--- Task material Enclosed Below ---

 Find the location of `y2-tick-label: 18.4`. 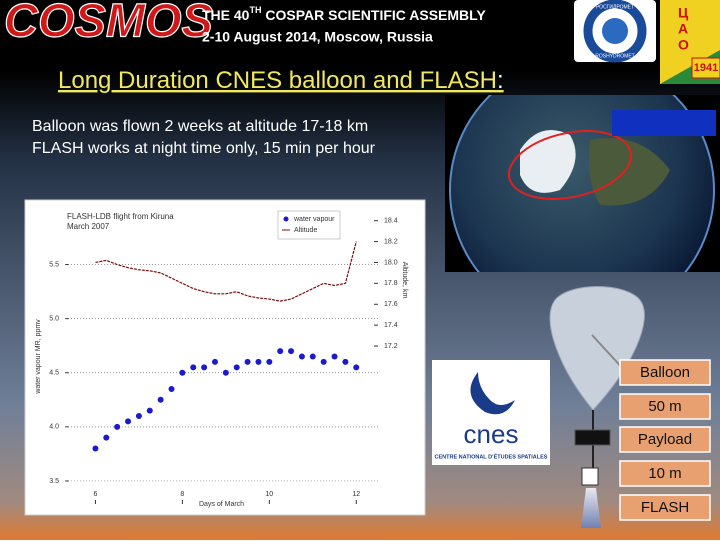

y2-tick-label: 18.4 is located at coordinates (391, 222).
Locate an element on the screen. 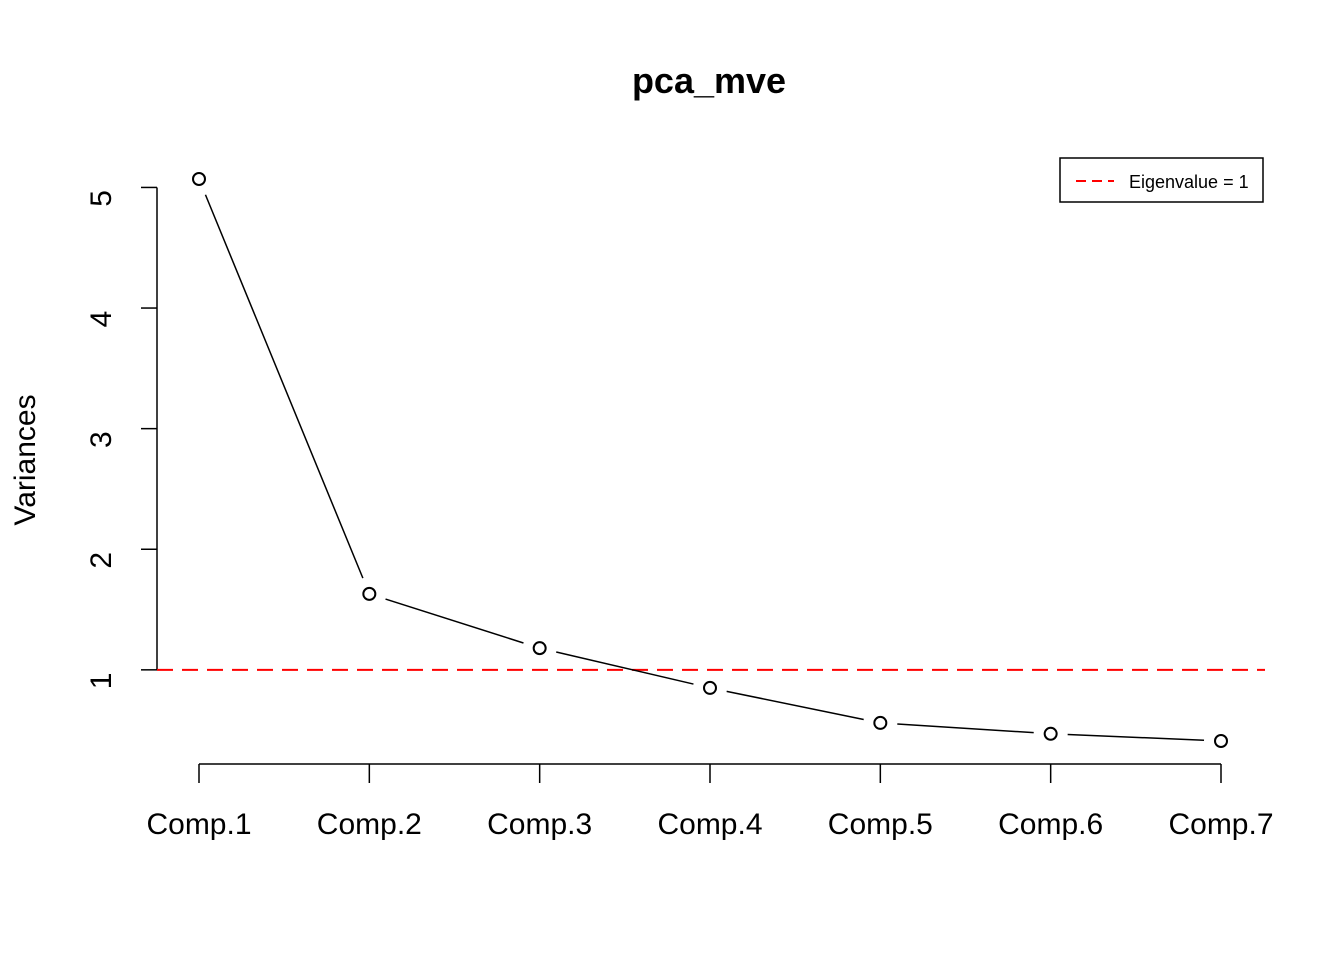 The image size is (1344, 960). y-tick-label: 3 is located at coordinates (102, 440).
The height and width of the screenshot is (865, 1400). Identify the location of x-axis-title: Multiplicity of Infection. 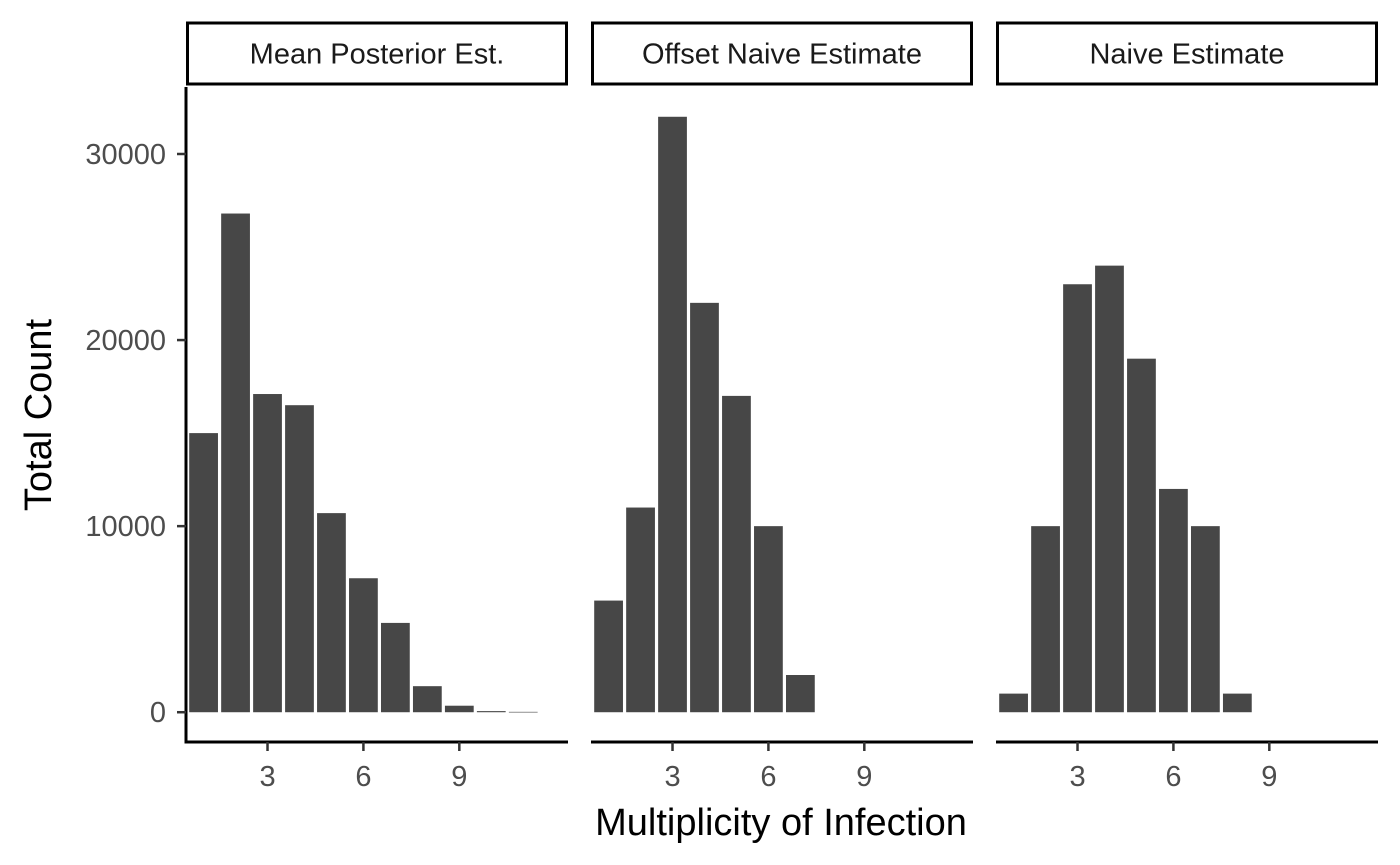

--- End of Enclosed Task material ---
--- Task material Enclosed Below ---

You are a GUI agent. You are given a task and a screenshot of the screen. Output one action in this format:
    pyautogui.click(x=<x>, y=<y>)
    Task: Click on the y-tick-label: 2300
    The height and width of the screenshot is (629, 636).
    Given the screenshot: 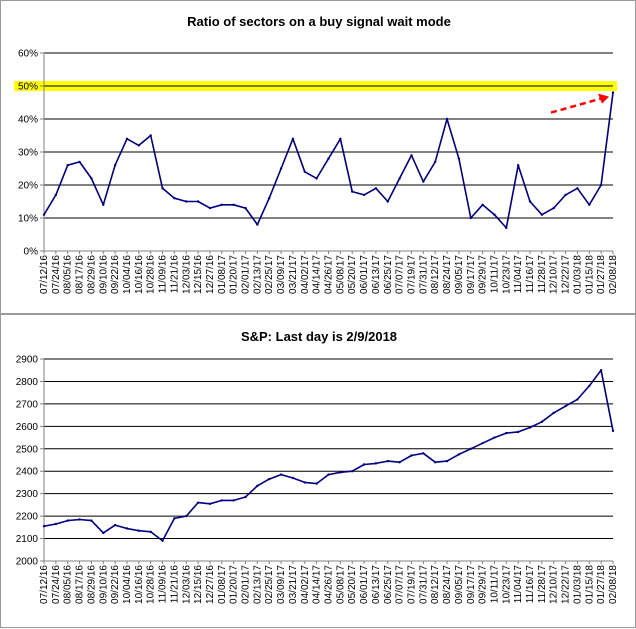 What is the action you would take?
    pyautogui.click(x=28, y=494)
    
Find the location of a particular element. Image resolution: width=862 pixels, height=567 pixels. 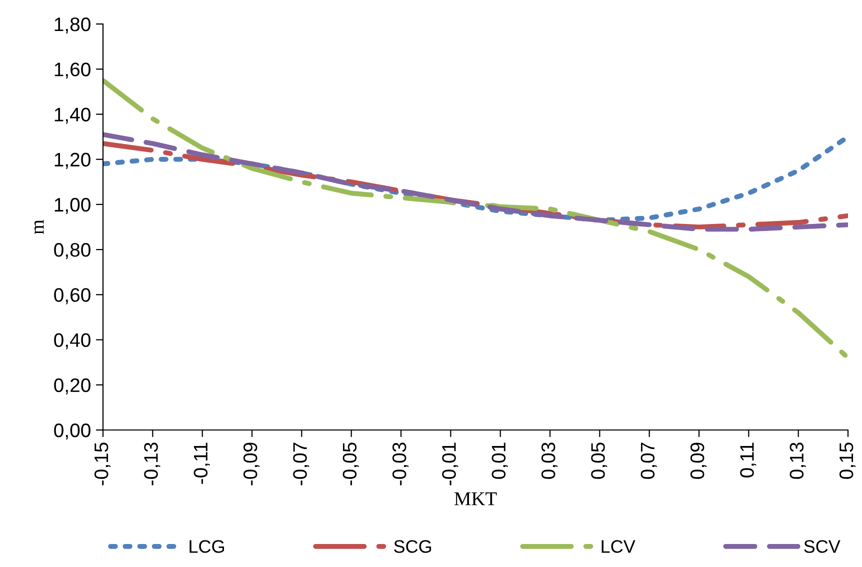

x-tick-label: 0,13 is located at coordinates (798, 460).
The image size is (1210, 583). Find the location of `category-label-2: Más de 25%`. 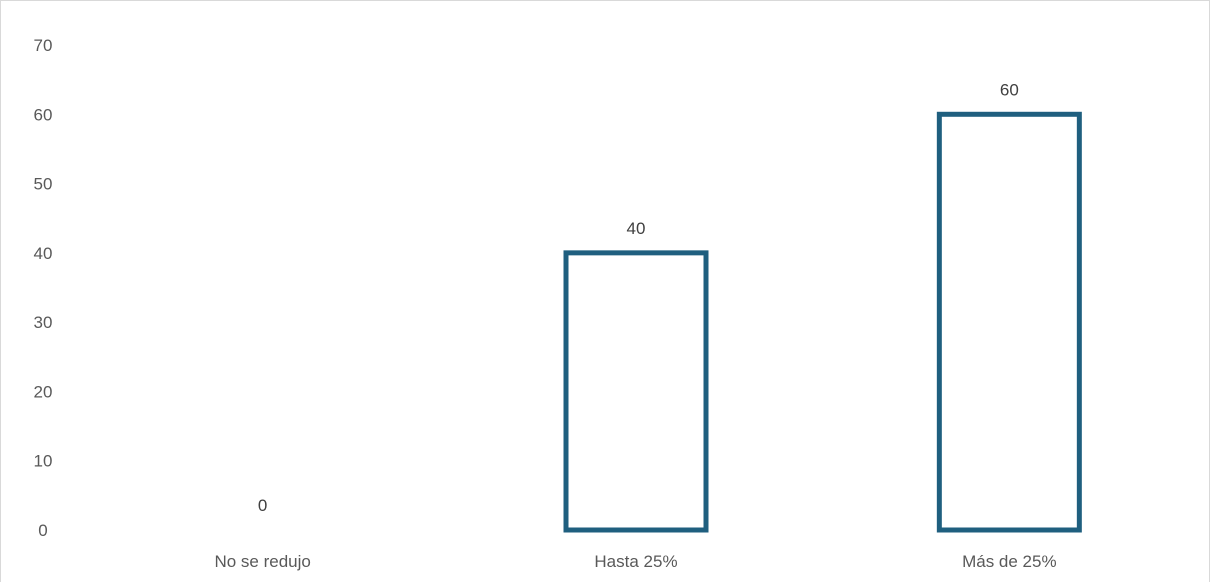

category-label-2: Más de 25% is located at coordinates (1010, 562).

--- End of Enclosed Task material ---
--- Task material Enclosed Below ---

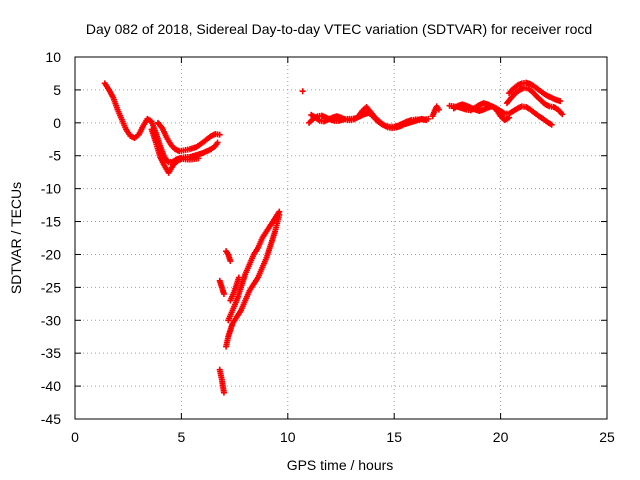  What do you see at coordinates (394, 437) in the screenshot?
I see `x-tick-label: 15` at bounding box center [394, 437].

--- End of Enclosed Task material ---

- What is required -
Copy out the records from the line containing "What do you" through the line containing "center [394, 437].", with both of those lines included. Leave the pictures out of your answer.

- Your response -
  What do you see at coordinates (394, 437) in the screenshot?
I see `x-tick-label: 15` at bounding box center [394, 437].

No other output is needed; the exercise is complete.